#### Input for this task ####

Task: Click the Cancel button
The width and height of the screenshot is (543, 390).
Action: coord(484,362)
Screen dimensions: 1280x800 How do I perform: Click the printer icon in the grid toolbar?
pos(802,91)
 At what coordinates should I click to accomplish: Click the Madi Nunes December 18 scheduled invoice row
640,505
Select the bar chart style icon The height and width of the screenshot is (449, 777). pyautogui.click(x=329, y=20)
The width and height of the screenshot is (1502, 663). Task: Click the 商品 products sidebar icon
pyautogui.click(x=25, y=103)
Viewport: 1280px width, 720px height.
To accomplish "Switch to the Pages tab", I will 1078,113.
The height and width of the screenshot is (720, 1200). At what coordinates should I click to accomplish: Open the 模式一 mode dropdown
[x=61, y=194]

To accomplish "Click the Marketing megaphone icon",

####

Your output should be the lines from the one with "The width and height of the screenshot is (543, 390)." through the last line of the entries above, copied exactly and nothing more.

Solution for this task >>
The width and height of the screenshot is (543, 390).
Action: coord(484,362)
Screen dimensions: 1280x800 How do I perform: Click the printer icon in the grid toolbar?
pos(802,91)
 At what coordinates should I click to accomplish: Click the Madi Nunes December 18 scheduled invoice row
640,505
Select the bar chart style icon The height and width of the screenshot is (449, 777). pyautogui.click(x=329, y=20)
The width and height of the screenshot is (1502, 663). Task: Click the 商品 products sidebar icon
pyautogui.click(x=25, y=103)
Viewport: 1280px width, 720px height.
To accomplish "Switch to the Pages tab", I will 1078,113.
The height and width of the screenshot is (720, 1200). At what coordinates should I click to accomplish: Open the 模式一 mode dropdown
[x=61, y=194]

To accomplish "Click the Marketing megaphone icon",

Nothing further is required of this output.